[TASK INSTRUCTIONS]: Starting with the line that contains "This screenshot has width=723, height=1002." and stopping after the line that contains "Given: Open the fx effects palette", return each line below exactly as written, with no others.

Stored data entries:
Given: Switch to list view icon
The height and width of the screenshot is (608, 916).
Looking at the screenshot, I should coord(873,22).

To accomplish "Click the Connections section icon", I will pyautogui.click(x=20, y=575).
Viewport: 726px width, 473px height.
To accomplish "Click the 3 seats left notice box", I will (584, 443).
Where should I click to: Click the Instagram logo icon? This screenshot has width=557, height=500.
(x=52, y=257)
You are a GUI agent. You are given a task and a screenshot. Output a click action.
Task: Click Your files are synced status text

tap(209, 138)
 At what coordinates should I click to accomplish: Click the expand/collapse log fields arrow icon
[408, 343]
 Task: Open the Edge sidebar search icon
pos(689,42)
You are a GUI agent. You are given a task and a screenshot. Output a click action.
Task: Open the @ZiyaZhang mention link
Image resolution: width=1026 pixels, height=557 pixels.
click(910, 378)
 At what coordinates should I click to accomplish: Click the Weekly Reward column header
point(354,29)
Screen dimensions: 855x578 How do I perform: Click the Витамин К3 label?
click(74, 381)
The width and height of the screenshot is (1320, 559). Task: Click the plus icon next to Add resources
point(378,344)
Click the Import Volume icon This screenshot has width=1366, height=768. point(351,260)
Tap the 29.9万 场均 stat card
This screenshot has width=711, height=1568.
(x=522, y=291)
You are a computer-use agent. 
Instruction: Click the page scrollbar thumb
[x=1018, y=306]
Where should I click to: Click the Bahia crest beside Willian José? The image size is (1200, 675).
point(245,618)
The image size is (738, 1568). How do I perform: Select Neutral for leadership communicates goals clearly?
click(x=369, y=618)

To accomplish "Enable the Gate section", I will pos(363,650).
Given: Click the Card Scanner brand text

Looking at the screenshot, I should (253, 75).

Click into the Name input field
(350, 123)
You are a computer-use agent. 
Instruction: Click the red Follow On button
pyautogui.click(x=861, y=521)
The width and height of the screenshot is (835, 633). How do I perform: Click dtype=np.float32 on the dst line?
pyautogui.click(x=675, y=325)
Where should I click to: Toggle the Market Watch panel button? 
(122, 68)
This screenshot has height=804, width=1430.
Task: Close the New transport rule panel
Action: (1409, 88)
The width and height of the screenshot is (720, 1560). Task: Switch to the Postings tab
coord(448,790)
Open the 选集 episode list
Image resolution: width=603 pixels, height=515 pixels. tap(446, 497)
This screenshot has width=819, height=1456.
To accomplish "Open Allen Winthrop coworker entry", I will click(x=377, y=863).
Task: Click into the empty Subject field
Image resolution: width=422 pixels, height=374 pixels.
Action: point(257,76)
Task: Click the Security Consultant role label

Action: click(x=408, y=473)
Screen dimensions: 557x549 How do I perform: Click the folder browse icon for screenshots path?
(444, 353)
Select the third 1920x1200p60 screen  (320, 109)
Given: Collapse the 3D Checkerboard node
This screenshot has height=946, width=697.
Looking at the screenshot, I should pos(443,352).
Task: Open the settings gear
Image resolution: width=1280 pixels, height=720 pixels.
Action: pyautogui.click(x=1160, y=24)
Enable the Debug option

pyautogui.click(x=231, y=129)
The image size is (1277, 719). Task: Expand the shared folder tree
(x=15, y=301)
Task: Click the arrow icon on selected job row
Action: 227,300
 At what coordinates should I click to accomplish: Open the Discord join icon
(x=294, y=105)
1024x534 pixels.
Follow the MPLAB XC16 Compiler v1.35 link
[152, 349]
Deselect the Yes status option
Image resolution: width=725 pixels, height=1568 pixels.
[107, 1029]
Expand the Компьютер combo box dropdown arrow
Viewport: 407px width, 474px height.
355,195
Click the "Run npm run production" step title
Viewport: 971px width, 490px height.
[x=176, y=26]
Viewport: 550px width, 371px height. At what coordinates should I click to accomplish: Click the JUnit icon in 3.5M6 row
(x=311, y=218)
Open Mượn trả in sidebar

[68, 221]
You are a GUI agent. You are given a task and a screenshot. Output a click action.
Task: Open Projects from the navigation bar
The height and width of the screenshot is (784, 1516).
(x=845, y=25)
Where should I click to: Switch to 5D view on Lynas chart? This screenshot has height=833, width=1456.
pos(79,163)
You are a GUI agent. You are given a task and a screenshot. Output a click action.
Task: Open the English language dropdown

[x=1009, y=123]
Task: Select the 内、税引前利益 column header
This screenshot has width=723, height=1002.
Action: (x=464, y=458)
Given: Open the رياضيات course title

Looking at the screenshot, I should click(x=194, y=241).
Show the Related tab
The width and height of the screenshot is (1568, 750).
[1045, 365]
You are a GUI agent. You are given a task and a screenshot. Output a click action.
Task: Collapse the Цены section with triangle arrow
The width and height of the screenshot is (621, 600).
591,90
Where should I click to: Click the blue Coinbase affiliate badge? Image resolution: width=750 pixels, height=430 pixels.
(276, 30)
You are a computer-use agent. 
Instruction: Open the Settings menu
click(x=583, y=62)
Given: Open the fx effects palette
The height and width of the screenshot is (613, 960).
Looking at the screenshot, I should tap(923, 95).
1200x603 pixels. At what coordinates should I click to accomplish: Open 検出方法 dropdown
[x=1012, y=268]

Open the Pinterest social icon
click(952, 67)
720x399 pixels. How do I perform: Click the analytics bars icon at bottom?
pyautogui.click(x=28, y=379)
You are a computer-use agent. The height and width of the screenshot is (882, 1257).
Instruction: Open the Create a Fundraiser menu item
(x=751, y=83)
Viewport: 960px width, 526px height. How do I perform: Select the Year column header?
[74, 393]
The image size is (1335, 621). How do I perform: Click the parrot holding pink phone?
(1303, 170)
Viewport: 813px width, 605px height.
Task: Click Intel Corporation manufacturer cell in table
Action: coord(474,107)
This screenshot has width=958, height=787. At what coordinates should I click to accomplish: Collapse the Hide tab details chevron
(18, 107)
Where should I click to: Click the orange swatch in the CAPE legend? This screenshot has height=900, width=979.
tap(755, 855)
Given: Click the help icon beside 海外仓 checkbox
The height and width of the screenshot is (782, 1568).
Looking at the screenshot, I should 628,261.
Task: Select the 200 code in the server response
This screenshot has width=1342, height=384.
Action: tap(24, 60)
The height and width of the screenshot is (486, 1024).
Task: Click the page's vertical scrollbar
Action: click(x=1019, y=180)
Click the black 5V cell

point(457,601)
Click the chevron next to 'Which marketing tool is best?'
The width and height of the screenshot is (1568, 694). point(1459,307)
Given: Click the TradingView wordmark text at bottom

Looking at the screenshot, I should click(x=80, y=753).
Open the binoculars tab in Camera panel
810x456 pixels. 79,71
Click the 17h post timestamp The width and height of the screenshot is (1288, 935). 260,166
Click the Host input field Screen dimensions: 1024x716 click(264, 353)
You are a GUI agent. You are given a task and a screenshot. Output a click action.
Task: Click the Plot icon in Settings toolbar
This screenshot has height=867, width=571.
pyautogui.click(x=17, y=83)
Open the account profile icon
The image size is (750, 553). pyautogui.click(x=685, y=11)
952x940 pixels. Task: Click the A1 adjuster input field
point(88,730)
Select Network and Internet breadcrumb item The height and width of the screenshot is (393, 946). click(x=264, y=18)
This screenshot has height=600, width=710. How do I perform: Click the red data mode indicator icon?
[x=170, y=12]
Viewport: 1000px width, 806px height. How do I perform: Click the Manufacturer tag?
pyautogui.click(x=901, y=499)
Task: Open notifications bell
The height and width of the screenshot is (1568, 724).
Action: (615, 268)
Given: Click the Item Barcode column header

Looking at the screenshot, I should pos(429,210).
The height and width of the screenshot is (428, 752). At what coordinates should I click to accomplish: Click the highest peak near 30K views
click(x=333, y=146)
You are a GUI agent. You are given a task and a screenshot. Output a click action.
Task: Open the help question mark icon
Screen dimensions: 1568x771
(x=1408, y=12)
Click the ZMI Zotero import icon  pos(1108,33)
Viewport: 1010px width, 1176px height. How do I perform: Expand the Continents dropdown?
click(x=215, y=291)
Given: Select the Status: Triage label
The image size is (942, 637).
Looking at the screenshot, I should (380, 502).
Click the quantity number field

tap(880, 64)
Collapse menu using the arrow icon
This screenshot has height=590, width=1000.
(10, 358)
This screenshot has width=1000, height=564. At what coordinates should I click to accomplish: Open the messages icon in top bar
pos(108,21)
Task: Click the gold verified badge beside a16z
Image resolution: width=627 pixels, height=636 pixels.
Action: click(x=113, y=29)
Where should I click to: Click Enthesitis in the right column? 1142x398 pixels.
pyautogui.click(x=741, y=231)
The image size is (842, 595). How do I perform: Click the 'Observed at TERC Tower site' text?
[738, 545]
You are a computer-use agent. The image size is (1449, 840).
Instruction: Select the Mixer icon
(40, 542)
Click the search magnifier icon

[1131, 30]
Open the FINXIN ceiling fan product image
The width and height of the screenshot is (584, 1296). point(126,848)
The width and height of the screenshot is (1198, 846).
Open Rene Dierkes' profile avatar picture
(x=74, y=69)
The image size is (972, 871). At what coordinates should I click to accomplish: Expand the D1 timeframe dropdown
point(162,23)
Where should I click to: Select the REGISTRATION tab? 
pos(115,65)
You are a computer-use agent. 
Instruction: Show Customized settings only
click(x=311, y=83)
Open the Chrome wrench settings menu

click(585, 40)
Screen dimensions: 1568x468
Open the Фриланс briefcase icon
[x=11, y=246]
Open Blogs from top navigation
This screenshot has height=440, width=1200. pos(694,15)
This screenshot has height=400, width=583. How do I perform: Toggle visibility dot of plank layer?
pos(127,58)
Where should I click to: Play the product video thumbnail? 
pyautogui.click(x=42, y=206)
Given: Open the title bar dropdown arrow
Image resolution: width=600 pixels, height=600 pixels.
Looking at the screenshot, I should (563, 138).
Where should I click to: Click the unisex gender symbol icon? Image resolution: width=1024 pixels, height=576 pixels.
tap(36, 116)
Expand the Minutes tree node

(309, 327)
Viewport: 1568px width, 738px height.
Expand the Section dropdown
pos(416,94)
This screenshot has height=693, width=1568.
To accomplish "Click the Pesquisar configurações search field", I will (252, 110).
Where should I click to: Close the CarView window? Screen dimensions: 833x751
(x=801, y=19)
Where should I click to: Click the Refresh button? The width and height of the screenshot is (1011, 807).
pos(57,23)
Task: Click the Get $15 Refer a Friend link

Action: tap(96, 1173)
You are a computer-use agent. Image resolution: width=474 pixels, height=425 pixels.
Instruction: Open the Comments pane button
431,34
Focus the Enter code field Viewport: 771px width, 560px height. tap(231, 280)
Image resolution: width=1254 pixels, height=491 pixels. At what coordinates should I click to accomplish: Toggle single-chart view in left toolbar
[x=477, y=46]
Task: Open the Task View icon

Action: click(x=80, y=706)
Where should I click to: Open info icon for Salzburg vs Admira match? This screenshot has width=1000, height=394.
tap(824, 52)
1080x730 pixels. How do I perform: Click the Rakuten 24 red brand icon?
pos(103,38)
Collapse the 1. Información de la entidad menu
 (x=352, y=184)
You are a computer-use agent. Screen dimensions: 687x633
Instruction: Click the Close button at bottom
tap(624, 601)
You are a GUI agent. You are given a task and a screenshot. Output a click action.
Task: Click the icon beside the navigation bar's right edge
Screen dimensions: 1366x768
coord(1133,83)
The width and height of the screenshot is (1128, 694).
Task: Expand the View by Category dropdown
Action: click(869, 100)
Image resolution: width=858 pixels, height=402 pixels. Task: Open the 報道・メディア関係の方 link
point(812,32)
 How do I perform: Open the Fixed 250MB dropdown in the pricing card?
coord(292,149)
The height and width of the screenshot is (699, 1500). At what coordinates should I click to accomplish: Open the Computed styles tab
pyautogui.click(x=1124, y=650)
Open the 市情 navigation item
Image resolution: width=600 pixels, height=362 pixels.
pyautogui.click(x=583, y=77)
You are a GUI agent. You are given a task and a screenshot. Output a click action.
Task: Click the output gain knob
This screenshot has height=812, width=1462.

[YOUR SOLUTION]:
This screenshot has width=723, height=1002.
Action: (x=464, y=458)
Given: Open the رياضيات course title

Looking at the screenshot, I should click(x=194, y=241).
Show the Related tab
The width and height of the screenshot is (1568, 750).
[1045, 365]
You are a GUI agent. You are given a task and a screenshot. Output a click action.
Task: Collapse the Цены section with triangle arrow
The width and height of the screenshot is (621, 600).
591,90
Where should I click to: Click the blue Coinbase affiliate badge? Image resolution: width=750 pixels, height=430 pixels.
(276, 30)
You are a computer-use agent. 
Instruction: Open the Settings menu
click(x=583, y=62)
Given: Open the fx effects palette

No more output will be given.